● RECORDS PROVIDED:
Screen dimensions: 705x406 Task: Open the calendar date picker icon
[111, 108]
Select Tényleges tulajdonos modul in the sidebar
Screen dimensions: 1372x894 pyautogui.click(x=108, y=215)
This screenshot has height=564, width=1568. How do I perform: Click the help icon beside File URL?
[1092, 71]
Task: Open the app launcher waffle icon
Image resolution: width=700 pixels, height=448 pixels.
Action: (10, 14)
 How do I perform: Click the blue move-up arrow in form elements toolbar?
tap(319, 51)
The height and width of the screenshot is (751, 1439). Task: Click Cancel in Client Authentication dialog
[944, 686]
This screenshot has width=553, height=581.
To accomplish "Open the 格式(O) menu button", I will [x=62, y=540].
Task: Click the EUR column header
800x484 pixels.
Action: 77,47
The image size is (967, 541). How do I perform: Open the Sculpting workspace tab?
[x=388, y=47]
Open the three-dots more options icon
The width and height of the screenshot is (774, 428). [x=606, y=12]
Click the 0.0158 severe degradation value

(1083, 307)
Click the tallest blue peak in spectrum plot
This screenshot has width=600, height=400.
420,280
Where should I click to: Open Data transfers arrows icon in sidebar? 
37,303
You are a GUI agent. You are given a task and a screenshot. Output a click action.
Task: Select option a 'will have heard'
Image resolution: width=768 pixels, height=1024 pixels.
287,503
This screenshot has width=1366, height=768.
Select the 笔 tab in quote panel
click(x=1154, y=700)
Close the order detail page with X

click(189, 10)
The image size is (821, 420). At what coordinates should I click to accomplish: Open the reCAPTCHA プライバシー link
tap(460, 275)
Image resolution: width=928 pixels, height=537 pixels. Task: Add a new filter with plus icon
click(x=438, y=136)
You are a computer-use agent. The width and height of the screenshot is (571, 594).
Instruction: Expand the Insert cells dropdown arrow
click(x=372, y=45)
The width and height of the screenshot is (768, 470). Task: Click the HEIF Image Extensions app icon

● THE TASK:
Output the lines from the one holding "You are a GUI" to the last line of the material, inclusive, exactly as they appear. Add no others.

● SOLUTION:
You are a GUI agent. You are given a task and a screenshot. Output a click action.
Task: Select option a 'will have heard'
Image resolution: width=768 pixels, height=1024 pixels.
287,503
This screenshot has width=1366, height=768.
Select the 笔 tab in quote panel
click(x=1154, y=700)
Close the order detail page with X

click(189, 10)
The image size is (821, 420). At what coordinates should I click to accomplish: Open the reCAPTCHA プライバシー link
tap(460, 275)
Image resolution: width=928 pixels, height=537 pixels. Task: Add a new filter with plus icon
click(x=438, y=136)
You are a computer-use agent. The width and height of the screenshot is (571, 594).
Instruction: Expand the Insert cells dropdown arrow
click(x=372, y=45)
The width and height of the screenshot is (768, 470). Task: Click the HEIF Image Extensions app icon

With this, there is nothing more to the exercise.